# Source text:
Apollo Frequently Asked Questions (FAQ)


Question 1

Would it be possible to have a copy of the poles and zeros file for both the ALSEP short period instrument and long period instrument?

Answer

Please see the response function page where we have prepared the poles and zeros file for the short period and the long period seismometers. A0 values are also listed on the page.
There is a note on using these files. The LP seismometer has two operational modes: Flat and Peaked modes. Most of the observations were taken by the Peaked mode, but the Flat mode was also used sometimes.


Question 2

I have used Moon Seismic Monitor to download the Apollo seismic data. Is there a way to access the data directly within the database without going through the webpage interface?

Answer

You can download the data directly by using the following methods:

FORMAT: http://darts.isas.jaxa.jp/planet/seismology/apollo/dump/dump/{type}/START_TIME/{yyyy-mm-ddThh:mm:ss}/STOP_TIME/{yyyy-mm-ddThh:mm:ss}

"type" must be lp, sp, tidal, temp, and lspe.
Please set the time after "START_TIME" and "STOP_TIME" respectively.

# Source data:
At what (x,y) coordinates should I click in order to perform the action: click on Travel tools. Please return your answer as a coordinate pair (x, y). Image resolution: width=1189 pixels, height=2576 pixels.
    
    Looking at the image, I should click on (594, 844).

# Problem requirements:
Copy out the full Apollo seismic data FAQ from above, word for word.

# Answer:
Apollo Frequently Asked Questions (FAQ)


Question 1

Would it be possible to have a copy of the poles and zeros file for both the ALSEP short period instrument and long period instrument?

Answer

Please see the response function page where we have prepared the poles and zeros file for the short period and the long period seismometers. A0 values are also listed on the page.
There is a note on using these files. The LP seismometer has two operational modes: Flat and Peaked modes. Most of the observations were taken by the Peaked mode, but the Flat mode was also used sometimes.


Question 2

I have used Moon Seismic Monitor to download the Apollo seismic data. Is there a way to access the data directly within the database without going through the webpage interface?

Answer

You can download the data directly by using the following methods:

FORMAT: http://darts.isas.jaxa.jp/planet/seismology/apollo/dump/dump/{type}/START_TIME/{yyyy-mm-ddThh:mm:ss}/STOP_TIME/{yyyy-mm-ddThh:mm:ss}

"type" must be lp, sp, tidal, temp, and lspe.
Please set the time after "START_TIME" and "STOP_TIME" respectively.